Ok.. Tried training with the docker container and was able to get the expected results individualImage (1)

However noticed some issues 1 . After training with mixed precision infer doesnt work because of this error TypeError: Input 'wci' of 'LSTMBlockCell' Op has type float32 that does not match type float16 of argument 'x'.

Tried training the model with docker and very similar config file on much larger dataset from MAILABS and it was not able to produce good results.

Changes to fig files were as follows dataset = "MAILABS" dataset_location = "/var/log/nginx/MAILABS" output_type = "both" FROM dataset = "LJ" dataset_location = "/var/log/nginx/LJSpeech" output_type = "both"
and
batch_size = 55

Trying to train on MAILABS with output_type="mel"

will report back if the results improve.

Attached Config file used british.zip

blisc commented 5 years ago

Regarding MAILABS, Tacotron is a single-speaker model so please ensure that all of your training data is from one speaker. I would even go as far as to only use a single book from a single speaker.

Do you know what the difference is between the docker container and what you were using before the container?

mehulsuresh commented 5 years ago

With MAILABS I'm using only one speaker but two books from the same speaker. After I changed output_type="mel", The network is still training but the results look a lot more promising individualImage (2) only 2500 epochs in. Not sure why changing 'both' to 'mel' makes it perform a better.

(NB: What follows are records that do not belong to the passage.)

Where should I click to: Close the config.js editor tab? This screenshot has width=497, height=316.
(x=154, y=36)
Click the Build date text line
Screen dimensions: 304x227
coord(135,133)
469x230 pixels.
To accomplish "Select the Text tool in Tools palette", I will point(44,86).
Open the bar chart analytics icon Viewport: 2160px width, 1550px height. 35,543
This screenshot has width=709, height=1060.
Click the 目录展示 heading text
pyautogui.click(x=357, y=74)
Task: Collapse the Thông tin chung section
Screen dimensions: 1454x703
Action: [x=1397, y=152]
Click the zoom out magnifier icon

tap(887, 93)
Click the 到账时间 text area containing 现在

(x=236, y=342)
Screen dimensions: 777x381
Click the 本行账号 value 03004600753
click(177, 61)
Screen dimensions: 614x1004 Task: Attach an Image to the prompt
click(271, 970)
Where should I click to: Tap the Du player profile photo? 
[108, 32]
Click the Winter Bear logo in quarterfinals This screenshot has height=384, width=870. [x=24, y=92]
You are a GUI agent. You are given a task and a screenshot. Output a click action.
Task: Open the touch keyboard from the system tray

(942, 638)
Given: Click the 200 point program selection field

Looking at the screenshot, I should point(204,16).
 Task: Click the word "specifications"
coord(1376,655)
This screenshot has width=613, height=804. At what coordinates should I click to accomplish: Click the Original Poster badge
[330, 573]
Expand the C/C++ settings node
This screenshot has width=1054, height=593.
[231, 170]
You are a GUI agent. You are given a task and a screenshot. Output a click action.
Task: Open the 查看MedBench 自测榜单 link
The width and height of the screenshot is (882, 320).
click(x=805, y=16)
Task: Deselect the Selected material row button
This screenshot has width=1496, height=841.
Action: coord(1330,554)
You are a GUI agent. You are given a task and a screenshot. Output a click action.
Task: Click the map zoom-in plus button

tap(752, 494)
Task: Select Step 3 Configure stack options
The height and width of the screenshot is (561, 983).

The only thing that i feel is different from the old way of training to the docker container is horovod and slightly higher batch size, everything else is pretty much the same.

Also is it not possible to do inference when training it with mixed precision?

mehulsuresh commented 5 years ago

Looks like to only way to train on MAILABS dataset is to use "mel" instead of "both". However after training the inference audio is not as clear as LJspeech trained on "both". Audio_Samples.zip

blisc commented 5 years ago

Have you tried using the same books as the ones published in our documentation? “Jane Eyre” read by Elizabeth Klett “North And South” read by Mary Ann

mehulsuresh commented 5 years ago

Yeah trained it on Jane Eyre by Elizabeth Klett.

blisc commented 5 years ago

If you want, you can try to use a neural vocoder (WaveGlow or WaveNet) to improve your audio quality.